MM: I get inspired by a lot of women - those who make things happen, change their lives, create a difference, speak for others. The list is endless, but three women who are quite important to me are: Phoolan Devi, an illiterate Dalit woman sold to a group of bandits, who survived and became a member of Parliament fighting for equality for women and lower caste people in India; Sampat Pal Devi, a social activist who saves and empowers women after fleeing her own abusive marriage at 16; and Jayaben Desai, who led the strike at the Grunwick dispute in 1976, which led to major changes in the British Labour Movement. These women are my fuel, their stories keep me going.
What advice would you give to women aspiring to work in theatre?
RM: Go for it! Theatre used to be a very male dominated world but it is rapidly changing and women are represented far more widely, across all departments. The REP is a great example of this. I still feel there is a way to go before that equality extends to working mothers. Theatre is a notoriously difficult career to maintain once you have had children, but it doesn't have to be.

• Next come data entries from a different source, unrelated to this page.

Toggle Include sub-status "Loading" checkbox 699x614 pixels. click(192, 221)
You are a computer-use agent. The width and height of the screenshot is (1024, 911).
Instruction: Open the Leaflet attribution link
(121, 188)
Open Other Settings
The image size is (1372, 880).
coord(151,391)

MM: Start creating your own work. Your voice is valid and as an individual no-one will tell a story like you. It's important to create a landscape which sees women empowering other women. Generosity like this can change the course of someone's career. At The REP there is one of the most generous women I have ever come across in theatre and that lady is Tessa Walker.
What impact can theatre have on women within the local community?
RM: I have been lucky enough to witness the startling impact theatre can have on the local community. I recently worked on a wonderful project with Women and Theatre called 'open doors'. Women from a local community group shared stories and experiences, from which writers created a short play, which the women themselves performed. It was life changing project for all involved and it was an empowering experience for them. Seeing their confidence grow was awesome as well the listening to the conversations it created amongst the audience who saw it.
MM: I was actually reading a study recently in the Journal of Social Work about women's community theatre. It explored how a community theatre project contributed considerably to the participants' empowerment, especially in terms of self-esteem, critical awareness, expression of inner voice and propensity to act. This kept me focused when starting my own community project, knowing why I'm doing it and who I'm doing it for.
Why is International Women's Day important to you?
RM: 2018 is an interesting year with the Centenary of Women's suffrage and the Time's Up movement sparking debate and conversations that will undoubtedly bring about change for women's rights. It is also important to me this year because I'm currently working on a community project with women in North Birmingham whose stories are so inspiring. Women are amazing and we should celebrate all of our achievements, which are so often unsung. If you've ever seen a women, replying to work emails, while cooking tea, listening to the day's adventures and still working through that eternal 'to do list', which encompasses several other people's needs, you'll agree they are fairly marvellous.
MM: For me it's a reminder that women must keep fighting. There is still much work to be done everywhere, and the time is now.